In 2001, I decided to start Indonesia's first private and independent photo agency: JiwaFoto. Jiwa means "soul" in Indonesian and I thought it was a catchy name. The idea was that we would be a window for editors to the soul of Asia.
The decision wasn't without risk. At that time, I was starting to make a name for myself in the international scene. I had a choice then to either use my savings to upgrade my equipment (digital was entering the scene) or to try to build a business from the ground up. On the other hand, I have always been attracted to the idea of running a photo agency. A well run photo agency can become a powerhouse of talent, and produce superb collections of images.
We launched JiwaFoto at the right time to catch the last wave of photojournalism's "heydey". Soon we had clients spanning from Europe, America, and Asia. But the digital disruption was rippling across the globe. Numerous media outlets closed down one by one. In order to survive, we began doing corporate photography and consulting work for media organizations. The quality of our images again secured us blue-chip clients like Chevron and UNICEF. Where other news outlets were collapsing, we doing all right, even expanding.

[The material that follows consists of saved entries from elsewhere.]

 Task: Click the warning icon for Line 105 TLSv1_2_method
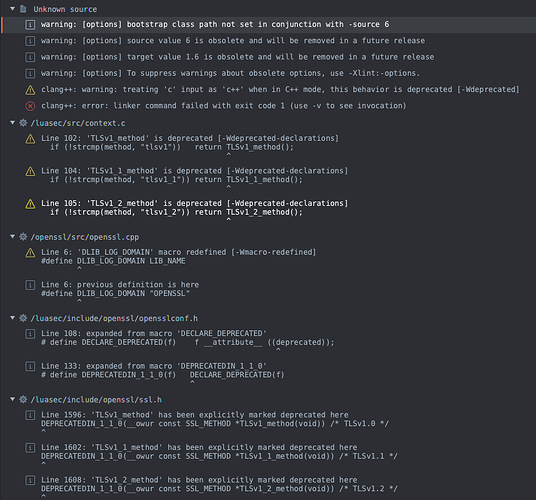click(30, 204)
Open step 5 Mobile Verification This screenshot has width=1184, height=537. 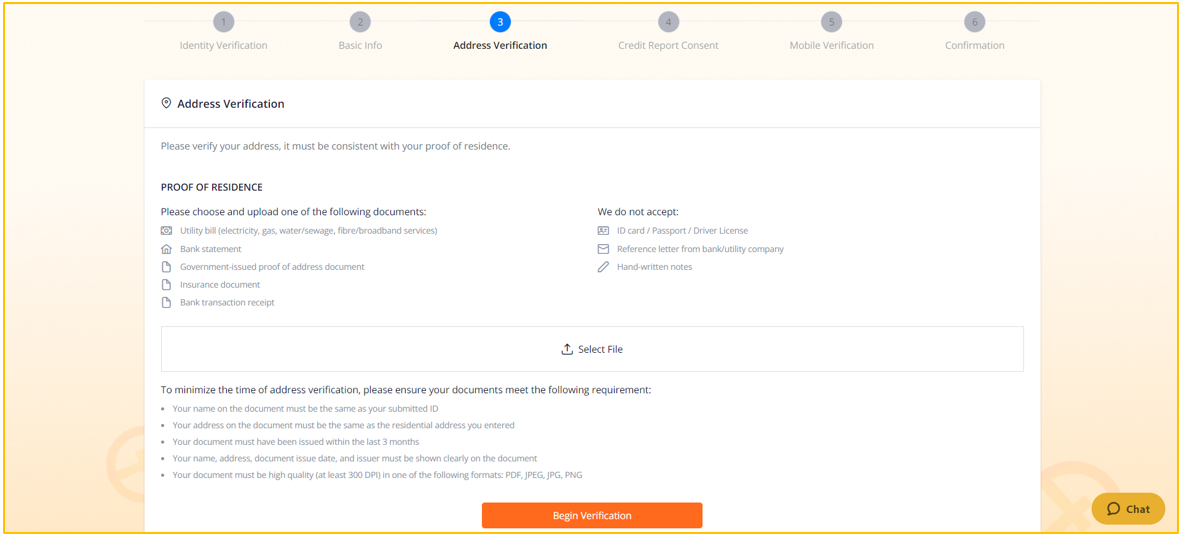[x=831, y=22]
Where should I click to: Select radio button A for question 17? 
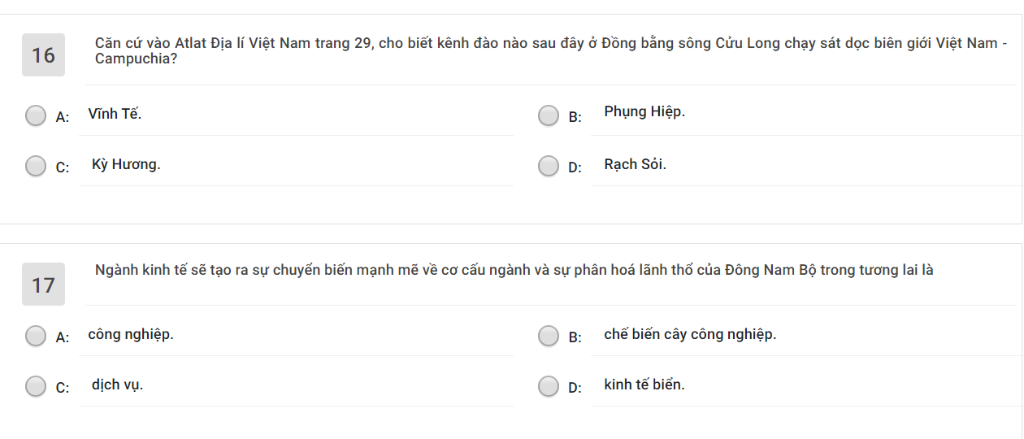point(35,336)
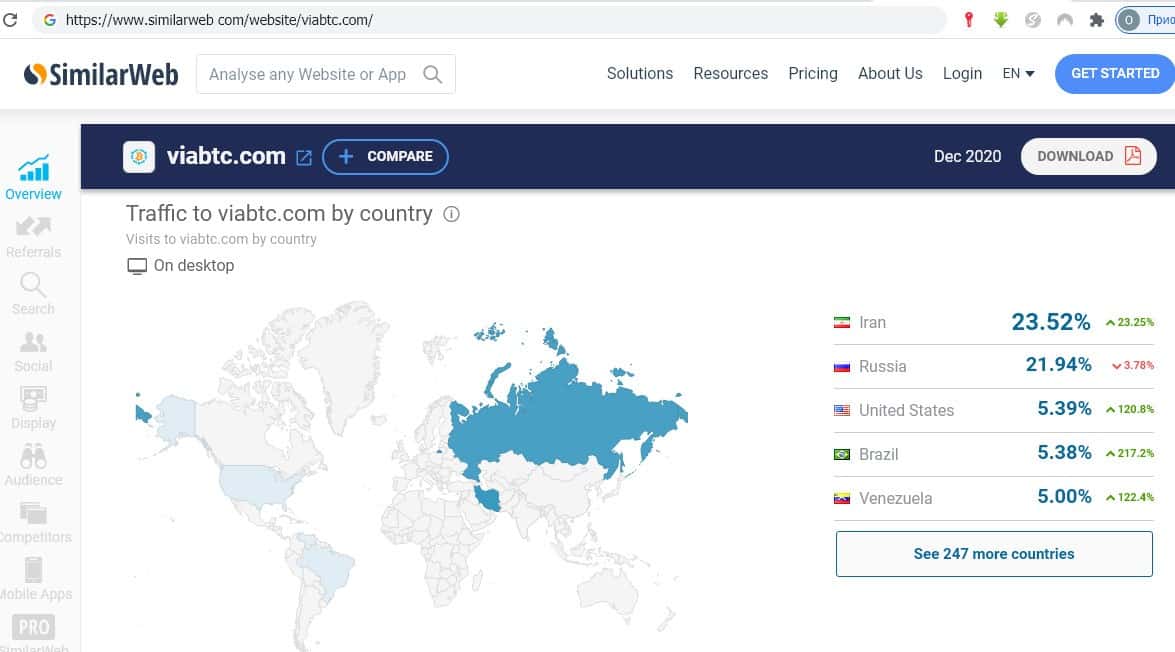The width and height of the screenshot is (1175, 652).
Task: Reload the page with browser refresh icon
Action: [x=11, y=20]
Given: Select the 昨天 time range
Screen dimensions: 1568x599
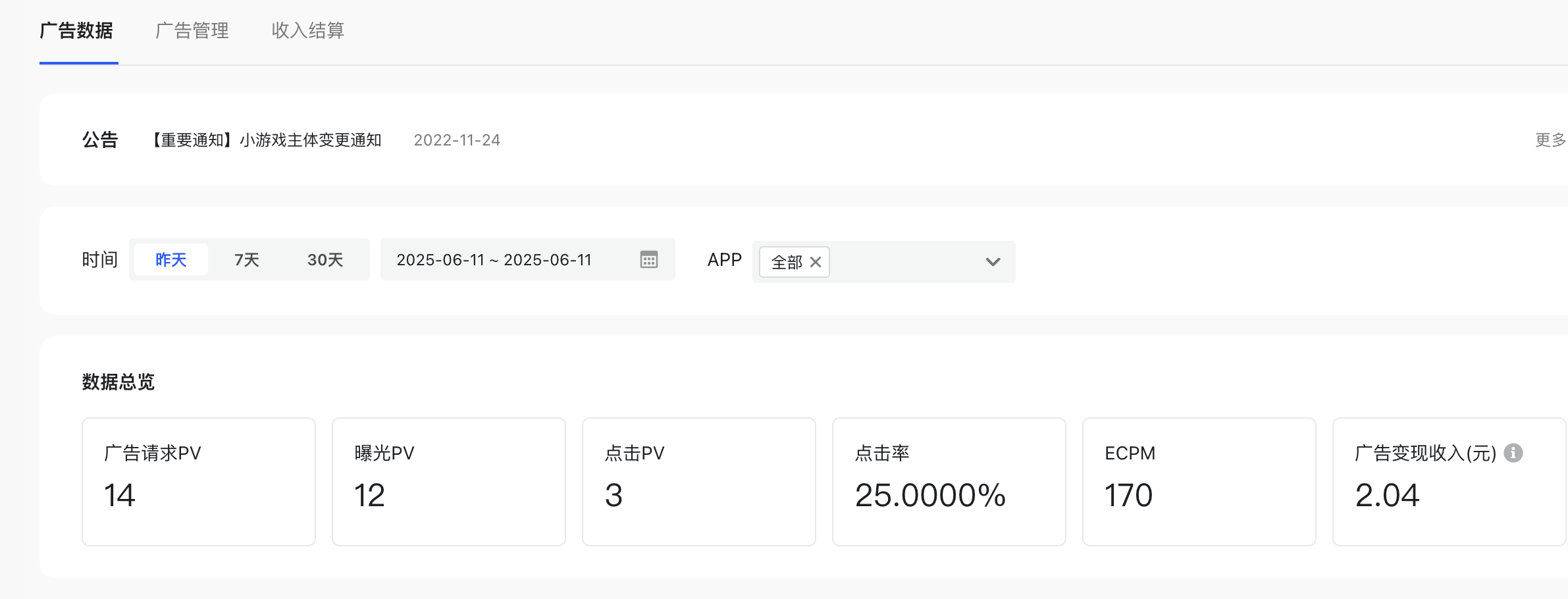Looking at the screenshot, I should (x=171, y=260).
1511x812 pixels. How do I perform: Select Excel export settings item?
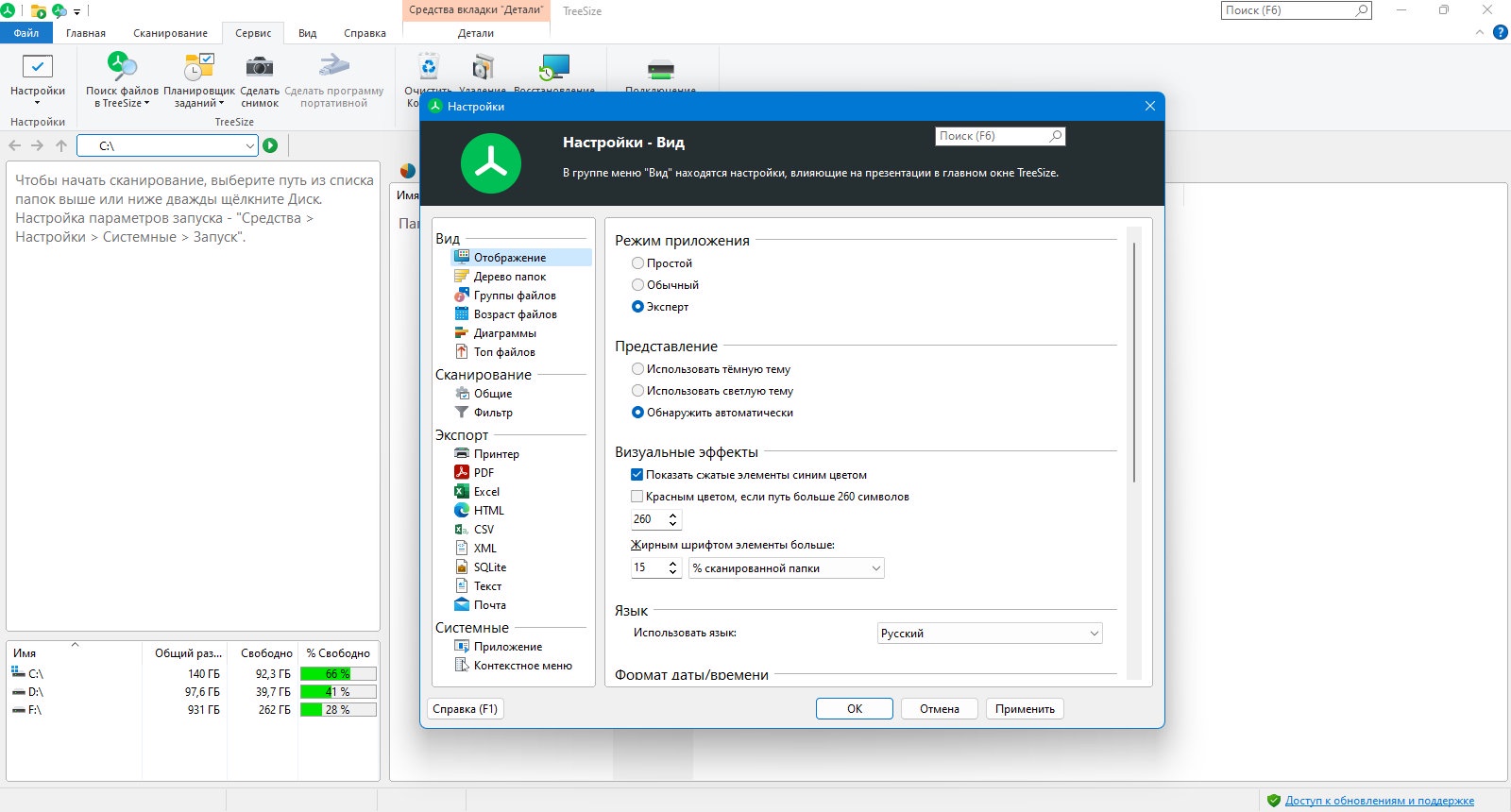click(x=486, y=492)
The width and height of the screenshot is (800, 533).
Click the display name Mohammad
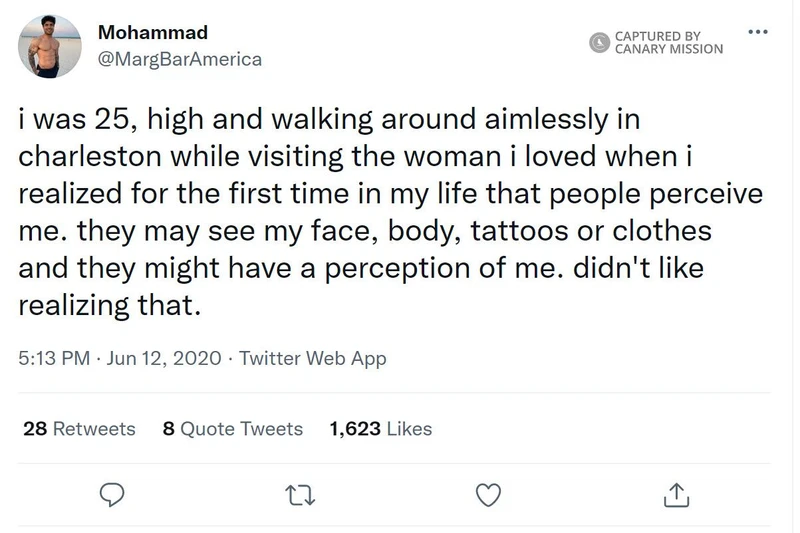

However, it wasn't what I built JiwaFoto for. I was not interested in corporate work as I wanted us to be the contributing factor of meaningful stories. In 2009, I decided to close the company. It was a bitter moment for me and all of the staff and photographers who really gave it all, but I also knew that we had given them the tools and access, and they were subsequently able to carve out solid careers for themselves independently thanks to their time at JiwaFoto. This was one of the most defining moments in my life, one that will later shaped me to become a stronger business person.